Exercise description: All lines in the material with the string "policyID" should be listed.

Top of Records supplied

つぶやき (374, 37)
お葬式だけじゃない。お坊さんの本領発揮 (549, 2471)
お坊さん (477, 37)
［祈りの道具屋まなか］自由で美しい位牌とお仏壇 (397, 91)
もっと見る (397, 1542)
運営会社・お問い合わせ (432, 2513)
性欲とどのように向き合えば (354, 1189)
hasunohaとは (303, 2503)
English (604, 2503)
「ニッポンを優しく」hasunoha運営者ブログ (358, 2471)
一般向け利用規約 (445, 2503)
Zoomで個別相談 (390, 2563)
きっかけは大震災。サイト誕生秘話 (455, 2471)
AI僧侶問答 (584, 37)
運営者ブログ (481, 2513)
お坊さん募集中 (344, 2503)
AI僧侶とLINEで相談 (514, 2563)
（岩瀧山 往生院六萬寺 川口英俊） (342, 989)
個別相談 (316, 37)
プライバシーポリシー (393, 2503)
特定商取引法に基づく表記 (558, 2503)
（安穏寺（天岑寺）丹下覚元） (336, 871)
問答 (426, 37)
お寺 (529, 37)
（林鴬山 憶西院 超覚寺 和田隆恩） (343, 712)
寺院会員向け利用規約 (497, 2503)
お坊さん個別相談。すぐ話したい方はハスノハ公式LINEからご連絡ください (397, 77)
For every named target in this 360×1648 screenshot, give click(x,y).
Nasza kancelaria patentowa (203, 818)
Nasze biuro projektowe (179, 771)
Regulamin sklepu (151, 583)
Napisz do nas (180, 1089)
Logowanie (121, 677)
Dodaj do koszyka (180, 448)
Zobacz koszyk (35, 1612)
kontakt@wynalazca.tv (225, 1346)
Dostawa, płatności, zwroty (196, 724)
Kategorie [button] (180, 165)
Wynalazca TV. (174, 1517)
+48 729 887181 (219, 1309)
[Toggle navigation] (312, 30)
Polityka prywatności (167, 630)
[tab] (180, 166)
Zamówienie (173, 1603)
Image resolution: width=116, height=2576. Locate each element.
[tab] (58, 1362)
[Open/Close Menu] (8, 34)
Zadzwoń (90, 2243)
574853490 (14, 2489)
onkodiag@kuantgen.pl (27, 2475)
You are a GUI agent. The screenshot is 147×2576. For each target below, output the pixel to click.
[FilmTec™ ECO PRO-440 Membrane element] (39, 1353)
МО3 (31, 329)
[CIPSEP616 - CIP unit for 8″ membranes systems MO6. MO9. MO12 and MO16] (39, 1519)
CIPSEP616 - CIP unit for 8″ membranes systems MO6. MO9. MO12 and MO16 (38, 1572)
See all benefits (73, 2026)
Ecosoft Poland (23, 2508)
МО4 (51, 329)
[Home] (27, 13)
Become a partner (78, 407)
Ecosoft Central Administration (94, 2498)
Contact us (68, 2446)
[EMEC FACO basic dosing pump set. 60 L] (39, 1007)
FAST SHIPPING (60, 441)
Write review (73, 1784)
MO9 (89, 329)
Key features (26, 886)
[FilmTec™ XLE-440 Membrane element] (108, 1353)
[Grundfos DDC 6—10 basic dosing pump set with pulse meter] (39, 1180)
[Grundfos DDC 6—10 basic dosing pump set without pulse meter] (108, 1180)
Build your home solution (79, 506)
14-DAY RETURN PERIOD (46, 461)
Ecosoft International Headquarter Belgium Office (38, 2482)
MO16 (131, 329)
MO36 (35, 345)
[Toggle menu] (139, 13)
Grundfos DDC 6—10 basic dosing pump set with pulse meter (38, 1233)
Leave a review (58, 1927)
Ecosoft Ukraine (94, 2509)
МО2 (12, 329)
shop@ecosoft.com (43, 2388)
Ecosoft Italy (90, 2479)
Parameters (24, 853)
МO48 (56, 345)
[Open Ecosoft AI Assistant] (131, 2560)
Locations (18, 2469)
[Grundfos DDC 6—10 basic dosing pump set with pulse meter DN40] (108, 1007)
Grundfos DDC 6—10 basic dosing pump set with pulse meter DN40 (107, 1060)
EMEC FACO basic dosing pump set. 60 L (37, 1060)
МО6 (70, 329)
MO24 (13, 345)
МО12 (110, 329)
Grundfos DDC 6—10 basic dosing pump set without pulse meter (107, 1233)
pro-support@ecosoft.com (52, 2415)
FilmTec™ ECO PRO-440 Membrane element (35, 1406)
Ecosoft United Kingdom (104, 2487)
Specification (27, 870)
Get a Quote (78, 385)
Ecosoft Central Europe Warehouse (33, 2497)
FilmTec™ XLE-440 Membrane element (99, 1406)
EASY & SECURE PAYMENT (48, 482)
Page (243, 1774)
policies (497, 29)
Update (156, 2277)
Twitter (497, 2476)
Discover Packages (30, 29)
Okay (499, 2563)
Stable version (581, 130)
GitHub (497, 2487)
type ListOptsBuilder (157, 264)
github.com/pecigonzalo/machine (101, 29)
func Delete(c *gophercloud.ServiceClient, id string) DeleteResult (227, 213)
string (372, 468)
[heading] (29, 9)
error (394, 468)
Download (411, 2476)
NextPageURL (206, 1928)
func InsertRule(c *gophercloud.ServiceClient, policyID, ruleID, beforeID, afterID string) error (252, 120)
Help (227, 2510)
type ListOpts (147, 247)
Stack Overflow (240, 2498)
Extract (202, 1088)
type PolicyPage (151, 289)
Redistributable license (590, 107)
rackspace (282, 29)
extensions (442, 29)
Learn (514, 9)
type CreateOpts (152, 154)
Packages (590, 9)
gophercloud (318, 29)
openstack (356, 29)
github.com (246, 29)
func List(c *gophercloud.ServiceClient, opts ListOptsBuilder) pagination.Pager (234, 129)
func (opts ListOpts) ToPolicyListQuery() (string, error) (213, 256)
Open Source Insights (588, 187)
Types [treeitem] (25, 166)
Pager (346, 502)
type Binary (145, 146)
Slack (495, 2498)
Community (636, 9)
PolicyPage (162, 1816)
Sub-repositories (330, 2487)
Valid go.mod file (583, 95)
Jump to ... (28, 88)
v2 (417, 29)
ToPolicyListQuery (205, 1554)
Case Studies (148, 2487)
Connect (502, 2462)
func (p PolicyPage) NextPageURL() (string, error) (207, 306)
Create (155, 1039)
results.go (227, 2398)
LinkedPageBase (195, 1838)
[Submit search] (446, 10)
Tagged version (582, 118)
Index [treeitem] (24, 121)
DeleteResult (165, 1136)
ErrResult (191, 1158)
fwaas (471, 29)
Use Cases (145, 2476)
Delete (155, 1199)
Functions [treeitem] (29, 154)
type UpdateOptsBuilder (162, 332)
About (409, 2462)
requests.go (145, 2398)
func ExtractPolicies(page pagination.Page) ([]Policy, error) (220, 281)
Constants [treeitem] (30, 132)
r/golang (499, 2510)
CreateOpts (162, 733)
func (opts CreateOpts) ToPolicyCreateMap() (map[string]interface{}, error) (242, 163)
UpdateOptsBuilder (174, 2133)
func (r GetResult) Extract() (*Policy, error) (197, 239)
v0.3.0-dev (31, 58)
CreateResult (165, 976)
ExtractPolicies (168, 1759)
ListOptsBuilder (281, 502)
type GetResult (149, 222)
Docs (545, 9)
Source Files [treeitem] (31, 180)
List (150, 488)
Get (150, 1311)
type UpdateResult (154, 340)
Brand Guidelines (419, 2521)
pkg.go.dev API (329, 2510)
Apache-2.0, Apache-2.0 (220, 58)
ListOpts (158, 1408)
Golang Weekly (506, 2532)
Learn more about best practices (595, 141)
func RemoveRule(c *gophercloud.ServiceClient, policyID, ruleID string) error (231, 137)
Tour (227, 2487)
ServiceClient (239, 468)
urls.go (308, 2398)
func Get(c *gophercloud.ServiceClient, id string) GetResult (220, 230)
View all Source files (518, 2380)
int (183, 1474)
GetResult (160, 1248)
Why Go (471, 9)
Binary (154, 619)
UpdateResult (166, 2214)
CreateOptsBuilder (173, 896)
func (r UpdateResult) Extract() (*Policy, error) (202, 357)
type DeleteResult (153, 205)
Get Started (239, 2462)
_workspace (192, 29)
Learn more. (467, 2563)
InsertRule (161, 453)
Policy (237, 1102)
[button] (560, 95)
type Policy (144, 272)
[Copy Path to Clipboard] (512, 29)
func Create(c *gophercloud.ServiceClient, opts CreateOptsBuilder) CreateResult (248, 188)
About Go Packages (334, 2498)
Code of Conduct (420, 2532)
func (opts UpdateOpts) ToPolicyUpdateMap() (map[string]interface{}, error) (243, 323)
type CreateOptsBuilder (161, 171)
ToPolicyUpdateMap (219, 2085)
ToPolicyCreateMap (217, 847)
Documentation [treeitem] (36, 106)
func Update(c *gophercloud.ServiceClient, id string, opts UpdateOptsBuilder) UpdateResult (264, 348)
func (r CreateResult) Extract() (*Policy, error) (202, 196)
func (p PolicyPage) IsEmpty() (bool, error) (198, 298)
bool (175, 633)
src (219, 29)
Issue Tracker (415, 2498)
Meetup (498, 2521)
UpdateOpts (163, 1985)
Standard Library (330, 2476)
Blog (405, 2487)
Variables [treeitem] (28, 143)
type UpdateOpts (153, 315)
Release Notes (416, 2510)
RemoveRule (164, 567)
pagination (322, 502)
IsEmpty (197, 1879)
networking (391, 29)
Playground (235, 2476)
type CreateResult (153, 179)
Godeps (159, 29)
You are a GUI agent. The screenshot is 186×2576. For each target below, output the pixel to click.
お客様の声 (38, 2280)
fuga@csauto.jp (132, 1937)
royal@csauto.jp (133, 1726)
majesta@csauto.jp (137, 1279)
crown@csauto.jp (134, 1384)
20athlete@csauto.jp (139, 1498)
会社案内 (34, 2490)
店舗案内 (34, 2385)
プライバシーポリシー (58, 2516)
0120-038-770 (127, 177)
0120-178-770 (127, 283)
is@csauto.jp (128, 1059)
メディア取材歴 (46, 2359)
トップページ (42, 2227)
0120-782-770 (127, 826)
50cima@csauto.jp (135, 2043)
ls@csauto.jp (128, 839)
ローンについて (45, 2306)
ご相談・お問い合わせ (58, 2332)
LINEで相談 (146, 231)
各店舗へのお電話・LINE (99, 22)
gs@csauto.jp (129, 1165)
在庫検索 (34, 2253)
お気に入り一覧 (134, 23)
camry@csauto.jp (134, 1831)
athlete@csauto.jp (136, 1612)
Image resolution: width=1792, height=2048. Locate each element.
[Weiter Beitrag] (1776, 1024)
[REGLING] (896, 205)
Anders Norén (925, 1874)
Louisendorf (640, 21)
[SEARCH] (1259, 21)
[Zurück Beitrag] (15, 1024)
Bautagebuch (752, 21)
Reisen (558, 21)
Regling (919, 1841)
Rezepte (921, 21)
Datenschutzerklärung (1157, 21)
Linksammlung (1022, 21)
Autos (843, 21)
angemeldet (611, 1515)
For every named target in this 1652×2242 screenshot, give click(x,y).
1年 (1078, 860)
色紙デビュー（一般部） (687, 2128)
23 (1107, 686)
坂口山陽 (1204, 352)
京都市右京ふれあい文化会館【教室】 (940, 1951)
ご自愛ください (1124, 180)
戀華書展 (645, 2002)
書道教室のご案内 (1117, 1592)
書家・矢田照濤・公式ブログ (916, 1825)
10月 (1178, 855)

Bottom of Records supplied

Solved problem:
func InsertRule(c *gophercloud.ServiceClient, policyID, ruleID, beforeID, afterID string) error (252, 120)
func RemoveRule(c *gophercloud.ServiceClient, policyID, ruleID string) error (231, 137)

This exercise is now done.